ダークナイトは《反逆の牙》で攻撃力が4000になっているが、この攻撃が通れば6000のダメージで俺の勝ちだ」
「そいつは俺の読み通りだぜ!速攻魔法 《孤高の烈火》発動!相手モンスターの攻撃力がカード効果で変化した時、変化した数値を自分のモンスターに加えデッキからカードを1枚ドローする!」
「何!?・・・まさか前のターンの攻撃でスパークナイトが破壊された時、わざと逡巡するフリをしていたのか!?」
「ああ、《虹彩騎士》を使ってる時点でパワーデッキなのは予想できたからな。セットカードが《反逆の牙》だと思わせれば必ず攻撃力を上げて対抗してくると思ったぜ!」
「・・・やるな、お前」
これでダークナイトの攻撃力は7500加算されて11500になりオーバー・ザ・レインボーの攻撃力を1500上回った。この攻撃が通れば1500しかない俺のライフは尽きて負け。逆にこっちが追い詰められたか・・。

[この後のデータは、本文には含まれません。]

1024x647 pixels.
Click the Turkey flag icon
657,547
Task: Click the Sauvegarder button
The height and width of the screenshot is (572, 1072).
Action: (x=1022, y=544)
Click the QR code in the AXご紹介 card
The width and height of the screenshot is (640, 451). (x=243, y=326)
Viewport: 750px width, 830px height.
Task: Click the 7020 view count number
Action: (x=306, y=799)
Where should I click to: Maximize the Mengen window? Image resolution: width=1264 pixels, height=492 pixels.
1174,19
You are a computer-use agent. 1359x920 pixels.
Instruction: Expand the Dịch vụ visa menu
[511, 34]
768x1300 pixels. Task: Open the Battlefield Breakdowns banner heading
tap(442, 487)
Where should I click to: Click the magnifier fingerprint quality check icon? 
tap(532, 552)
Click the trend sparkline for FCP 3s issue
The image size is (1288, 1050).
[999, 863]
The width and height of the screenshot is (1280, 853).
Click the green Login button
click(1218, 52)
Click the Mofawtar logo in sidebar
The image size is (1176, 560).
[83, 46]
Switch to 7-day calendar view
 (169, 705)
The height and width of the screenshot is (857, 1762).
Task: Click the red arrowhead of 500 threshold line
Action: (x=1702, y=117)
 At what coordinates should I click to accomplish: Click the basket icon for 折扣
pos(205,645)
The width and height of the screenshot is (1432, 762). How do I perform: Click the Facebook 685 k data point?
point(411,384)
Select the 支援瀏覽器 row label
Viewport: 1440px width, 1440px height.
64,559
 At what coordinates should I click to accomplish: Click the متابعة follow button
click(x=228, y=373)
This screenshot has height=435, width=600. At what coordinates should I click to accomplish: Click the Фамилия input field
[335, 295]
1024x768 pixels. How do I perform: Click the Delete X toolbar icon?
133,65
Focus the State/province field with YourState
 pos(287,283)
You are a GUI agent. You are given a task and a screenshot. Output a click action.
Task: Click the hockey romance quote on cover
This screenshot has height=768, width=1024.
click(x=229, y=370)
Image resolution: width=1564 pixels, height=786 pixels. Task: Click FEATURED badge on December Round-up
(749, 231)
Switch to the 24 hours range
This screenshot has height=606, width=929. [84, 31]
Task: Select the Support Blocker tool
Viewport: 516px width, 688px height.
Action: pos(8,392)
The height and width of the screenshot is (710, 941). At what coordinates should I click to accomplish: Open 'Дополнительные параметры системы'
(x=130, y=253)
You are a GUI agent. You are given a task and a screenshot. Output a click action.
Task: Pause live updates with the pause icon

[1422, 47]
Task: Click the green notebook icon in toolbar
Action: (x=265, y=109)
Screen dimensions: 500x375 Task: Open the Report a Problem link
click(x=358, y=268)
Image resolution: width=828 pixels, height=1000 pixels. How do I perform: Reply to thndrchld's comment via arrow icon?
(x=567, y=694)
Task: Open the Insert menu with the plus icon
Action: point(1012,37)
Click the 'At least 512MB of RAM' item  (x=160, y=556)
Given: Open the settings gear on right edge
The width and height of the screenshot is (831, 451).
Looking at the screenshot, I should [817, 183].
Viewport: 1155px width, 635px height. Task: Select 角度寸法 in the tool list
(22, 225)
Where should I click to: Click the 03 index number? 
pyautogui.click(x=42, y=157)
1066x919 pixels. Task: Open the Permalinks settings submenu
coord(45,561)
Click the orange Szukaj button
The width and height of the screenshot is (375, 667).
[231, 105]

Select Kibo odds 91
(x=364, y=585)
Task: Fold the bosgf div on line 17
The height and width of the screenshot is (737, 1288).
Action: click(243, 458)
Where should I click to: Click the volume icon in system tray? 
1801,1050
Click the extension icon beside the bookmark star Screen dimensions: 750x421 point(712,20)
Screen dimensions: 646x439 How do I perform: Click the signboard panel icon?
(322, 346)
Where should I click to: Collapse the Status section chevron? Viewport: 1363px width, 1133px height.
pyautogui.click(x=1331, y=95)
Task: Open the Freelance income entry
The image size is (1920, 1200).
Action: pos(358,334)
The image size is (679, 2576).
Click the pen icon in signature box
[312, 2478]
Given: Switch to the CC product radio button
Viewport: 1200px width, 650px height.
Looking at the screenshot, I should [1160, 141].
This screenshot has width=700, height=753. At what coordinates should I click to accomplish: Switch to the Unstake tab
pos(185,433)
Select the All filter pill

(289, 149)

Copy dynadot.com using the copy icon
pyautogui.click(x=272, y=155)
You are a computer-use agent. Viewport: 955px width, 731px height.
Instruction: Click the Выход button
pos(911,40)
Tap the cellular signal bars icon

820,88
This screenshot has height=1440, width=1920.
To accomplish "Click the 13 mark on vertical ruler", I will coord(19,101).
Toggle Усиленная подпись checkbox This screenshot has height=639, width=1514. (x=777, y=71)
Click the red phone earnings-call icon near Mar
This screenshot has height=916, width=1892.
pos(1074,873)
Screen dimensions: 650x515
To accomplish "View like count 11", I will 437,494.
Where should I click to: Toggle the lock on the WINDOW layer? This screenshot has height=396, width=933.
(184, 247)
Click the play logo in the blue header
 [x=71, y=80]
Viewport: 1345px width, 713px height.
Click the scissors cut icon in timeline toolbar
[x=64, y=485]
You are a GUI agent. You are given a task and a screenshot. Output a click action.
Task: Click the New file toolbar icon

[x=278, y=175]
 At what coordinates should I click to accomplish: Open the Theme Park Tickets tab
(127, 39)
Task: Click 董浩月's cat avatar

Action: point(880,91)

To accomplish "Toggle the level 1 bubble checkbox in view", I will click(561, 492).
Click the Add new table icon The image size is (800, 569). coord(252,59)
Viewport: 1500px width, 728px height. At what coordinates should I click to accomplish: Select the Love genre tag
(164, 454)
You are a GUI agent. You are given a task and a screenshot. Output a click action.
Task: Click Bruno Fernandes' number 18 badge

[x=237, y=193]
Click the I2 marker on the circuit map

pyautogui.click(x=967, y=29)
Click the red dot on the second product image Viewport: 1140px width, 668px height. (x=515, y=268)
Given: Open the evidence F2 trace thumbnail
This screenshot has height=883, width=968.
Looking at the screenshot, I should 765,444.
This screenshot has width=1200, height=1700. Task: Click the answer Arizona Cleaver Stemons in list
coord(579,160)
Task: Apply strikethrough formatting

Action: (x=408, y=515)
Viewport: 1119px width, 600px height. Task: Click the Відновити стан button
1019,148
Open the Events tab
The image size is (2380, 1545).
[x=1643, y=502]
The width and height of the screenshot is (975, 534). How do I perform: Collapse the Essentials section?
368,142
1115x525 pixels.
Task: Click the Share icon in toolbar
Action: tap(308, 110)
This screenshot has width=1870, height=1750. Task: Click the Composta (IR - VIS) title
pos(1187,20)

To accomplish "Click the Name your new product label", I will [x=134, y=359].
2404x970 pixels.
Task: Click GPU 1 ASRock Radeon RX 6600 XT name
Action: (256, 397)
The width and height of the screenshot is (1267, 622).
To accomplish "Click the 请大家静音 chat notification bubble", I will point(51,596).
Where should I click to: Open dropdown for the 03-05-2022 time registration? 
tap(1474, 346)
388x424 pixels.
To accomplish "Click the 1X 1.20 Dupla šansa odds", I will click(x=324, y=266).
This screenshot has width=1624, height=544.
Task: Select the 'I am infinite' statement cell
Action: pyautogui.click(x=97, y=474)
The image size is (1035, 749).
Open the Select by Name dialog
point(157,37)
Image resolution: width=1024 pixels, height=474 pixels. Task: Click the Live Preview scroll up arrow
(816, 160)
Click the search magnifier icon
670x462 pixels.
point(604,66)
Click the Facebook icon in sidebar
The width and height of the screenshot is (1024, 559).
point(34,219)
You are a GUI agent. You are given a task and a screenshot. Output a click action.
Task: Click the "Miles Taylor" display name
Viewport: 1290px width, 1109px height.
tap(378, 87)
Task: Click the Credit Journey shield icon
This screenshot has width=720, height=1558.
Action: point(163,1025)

「罠カード《光の転生》発動!自分のモンスター1体をリリースしてその元々の攻撃力分ライフを回復する。オーバー・ザ・レインボーをリリース」
オーバー・ザ・レインボーの姿が光となって昇天し俺を包む。その攻撃力2500が俺のライフに加算される。
ユーグLP1500→4000
ありがとう、オーバー・ザ・レインボー。ライフが回復したことで俺の傷も癒されていく。
「ふん、犠牲はモンスターだけで自分だけ助かったか」
「オーバー・ザ・レインボーの犠牲は無駄にしないぜ!どんなことがあっても俺はカードとの絆を信じる!」
「そんな綺麗事がいつまで通用するかな?」
「墓地のオーバー・ザ・レインボーの効果を発動!墓地から《虹彩騎士ーマリンナイト》、《孤高の称号》、《光の転生》を除外して墓地から守備表示で特殊召喚する!」
七色の閃光と共に再びオーバー・ザ・レインボーがフィールドに戻る。
「俺はカードを一枚伏せてターンエンドだ」
「なら行くぞ俺のターン!」
「俺」を纏っていた邪悪なオーラがさらに増長した。これは・・・
「デステニードロー!!!」
ここで使ってきたか! そうなるとこのターンで勝負を決めてくるか。オーバー・ザ・レインボーの守備力は2000でダークナイトは11500。たとえ戦闘で破壊されてもダークナイトの効果で2000ダメージで済むが・・・。
「俺は《虹彩騎士ークリアナイト》を召喚!その効果でデッキから《虹彩騎士ーバイオレットナイト》を墓地に送る。そしてバイオレットナイトは自分フィールドに《虹彩騎士》がいる時墓地から特殊召喚できる!」
「俺」のフィールドにはモンスターが3体か。確かにこのまま攻撃すれば「俺」の勝ちだが・・・
「そして俺はこの3体のモンスターをリリースして《虹彩騎士ーダークソウルノヴァ》を特殊召喚!」
「・・・ダークソウルノヴァだと!?」
バカな・・・俺のデッキにそんなカード入ってないぞ・・・
まさか・・こいつは「俺」の心が生み出した邪悪なモンスターということか。
地中から巨大な手が出現して「俺」のフィールドの3体のモンスターを握りつぶした。苦しみもがくナイトたちからエネルギーを奪い巨大なモンスターが姿を現す。こいつが《虹彩騎士ーダークソウルノヴァ》か。
全身が邪悪なオーラに覆われ鋭い眼光でこちらを睨む漆黒の怪物。どうやら「俺」の黒いオーラの正体はこいつだったようだ。心の闇の化身のこいつを倒さない限り「俺」を救うことはできない・・・。